*** Opening Provided information ***

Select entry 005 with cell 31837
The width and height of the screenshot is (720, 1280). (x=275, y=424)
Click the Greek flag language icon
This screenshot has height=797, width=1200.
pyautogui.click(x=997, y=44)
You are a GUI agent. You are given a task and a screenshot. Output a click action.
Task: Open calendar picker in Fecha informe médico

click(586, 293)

*** Closing Provided information ***

## Assignment
Create a word-for-word copy of the whole listing.

## Solution
Select entry 005 with cell 31837
The width and height of the screenshot is (720, 1280). (x=275, y=424)
Click the Greek flag language icon
This screenshot has height=797, width=1200.
pyautogui.click(x=997, y=44)
You are a GUI agent. You are given a task and a screenshot. Output a click action.
Task: Open calendar picker in Fecha informe médico

click(586, 293)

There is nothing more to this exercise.